Sarbanes-Oxley Law imposes weird accountancy rules on Mac maker

It's all Enron's fault that Apple will apparently charge $5 to make a recent Mac's AirPort Express Wi-Fi adaptor connect to other 802.11n-enabled devices. The fee arises from accounting rules imposed by the Sarbanes-Oxley Act put in place after collapse of the energy company in 2001.

According to Apple insiders cited by iPod site iLounge, if Apple gives the update away for free, it violates Sarbanes-Oxley.

The reason: changing a product's functionality changes the timeframe in which the manufacturer can recognise revenue from the sale of that product.

If Apple begins selling a product at the start of, say, Q1 and then adds a previously unadvertised feature to it at the beginning of Q2, under Sarbanes-Oxley, it has to recognise revenues from the product from Q2 onwards.
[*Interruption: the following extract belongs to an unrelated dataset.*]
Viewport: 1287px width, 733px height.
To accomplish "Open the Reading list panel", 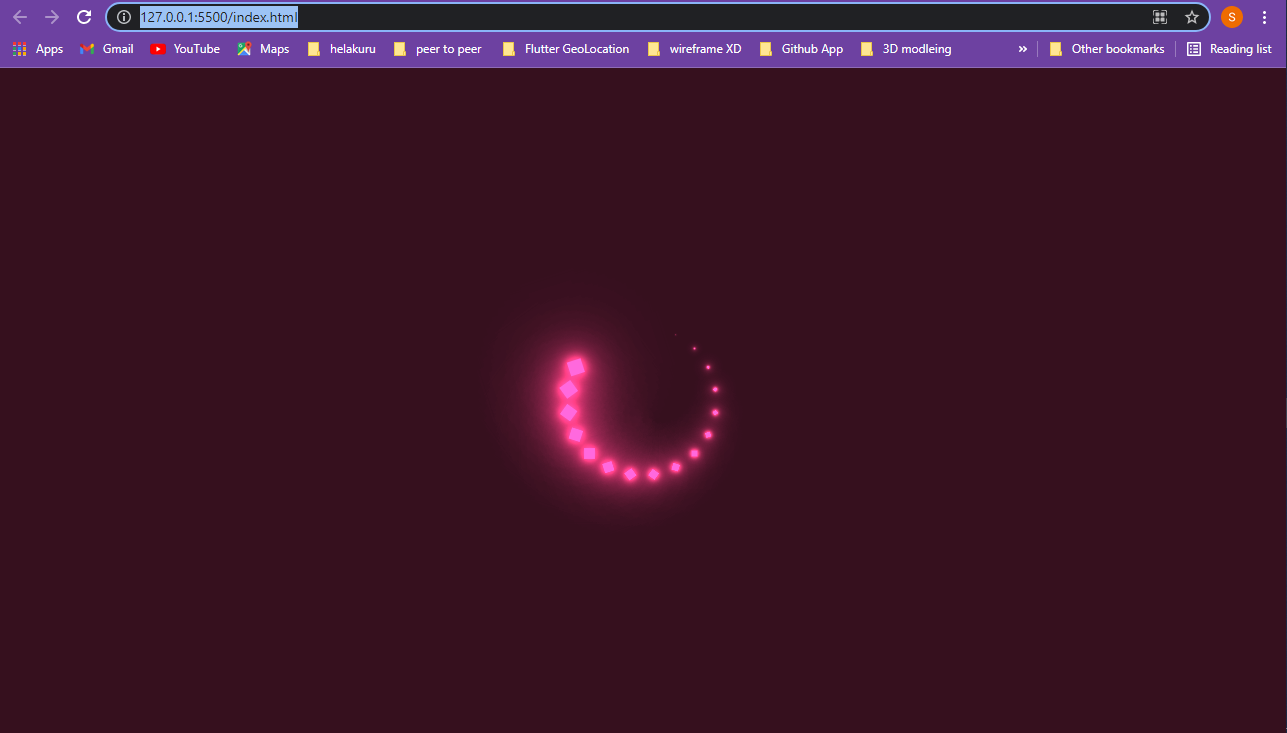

Revenues recognised in Q1 run contrary to the rules enshrined in the Act. Unless, of course, the extra feature is a 'new' product, attracting its own revenue stream.

Crazy, but that's accountancy for you. Had Apple actually said at their launch that its latest Macs would one day be upgradeable to 802.11n, it could have avoided the charge, it seems. Apple isn't alone in shipping machines with 802.11n-capable Wi-Fi adaptors, nor is it the only one that hasn't said those adaptors will one day be allowed to operate in accordance with that WLAN specification. So expect other vendors to charge too.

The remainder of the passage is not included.